Agent refers to the thematic or semantic role corresponding to an individual who performs a given action.

In psychology, an agent is an entity that has the ability to act or make choices, often with intentionality or purpose. Here are some examples of agents in various psychological contexts:

  1. Social Psychology: In social psychology, an agent is often used to describe an individual who is capable of making decisions and taking actions within a social context. For example, researchers may study how agents make decisions in group settings or how they influence others through social influence.

  2. Cognitive Psychology: In cognitive psychology, an agent may refer to the cognitive processes that are responsible for decision-making and action selection. For example, research may focus on how agents perceive and evaluate different options before making a decision.

  3. Developmental Psychology: In developmental psychology, an agent may be used to describe the developing self-awareness of an individual as they begin to understand themselves as actors in the world. For example, children may begin to understand themselves as agents capable of making choices and taking actions around the age of two.

  4. Artificial Intelligence: In the field of artificial intelligence, agents refer to computer programs that are capable of autonomous decision-making and action selection. These agents may be used to simulate human behavior or to automate certain tasks.

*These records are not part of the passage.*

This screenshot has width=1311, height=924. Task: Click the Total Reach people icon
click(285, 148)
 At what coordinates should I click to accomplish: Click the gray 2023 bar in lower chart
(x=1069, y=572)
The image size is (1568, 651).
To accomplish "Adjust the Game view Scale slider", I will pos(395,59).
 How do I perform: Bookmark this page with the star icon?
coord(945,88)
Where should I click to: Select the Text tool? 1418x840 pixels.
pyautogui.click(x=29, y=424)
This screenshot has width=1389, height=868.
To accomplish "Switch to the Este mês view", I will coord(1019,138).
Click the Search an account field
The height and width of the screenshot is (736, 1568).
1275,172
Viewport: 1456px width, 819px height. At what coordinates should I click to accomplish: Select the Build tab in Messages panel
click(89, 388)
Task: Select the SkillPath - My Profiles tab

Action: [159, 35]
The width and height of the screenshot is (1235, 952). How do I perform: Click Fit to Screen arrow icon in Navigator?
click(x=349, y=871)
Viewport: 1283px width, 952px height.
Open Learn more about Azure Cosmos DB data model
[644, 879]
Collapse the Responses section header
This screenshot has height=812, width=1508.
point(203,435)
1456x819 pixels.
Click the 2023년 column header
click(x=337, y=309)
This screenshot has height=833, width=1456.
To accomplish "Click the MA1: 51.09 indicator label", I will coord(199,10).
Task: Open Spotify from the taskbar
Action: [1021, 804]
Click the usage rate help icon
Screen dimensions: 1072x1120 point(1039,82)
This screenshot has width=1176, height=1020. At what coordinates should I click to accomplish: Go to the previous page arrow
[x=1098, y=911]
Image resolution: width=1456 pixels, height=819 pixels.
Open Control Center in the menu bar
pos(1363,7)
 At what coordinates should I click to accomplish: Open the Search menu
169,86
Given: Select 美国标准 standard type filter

  5. Neuroscience: In neuroscience, agents may be used to describe the neural mechanisms that are responsible for decision-making and action selection. For example, researchers may study the brain regions that are involved in planning and executing actions.

In conclusion, an agent in the psychology context refers to an entity that has the ability to act or make choices, often with intentionality or purpose. Examples of agents can be found in various psychological contexts, including social psychology, cognitive psychology, developmental psychology, artificial intelligence, and neuroscience.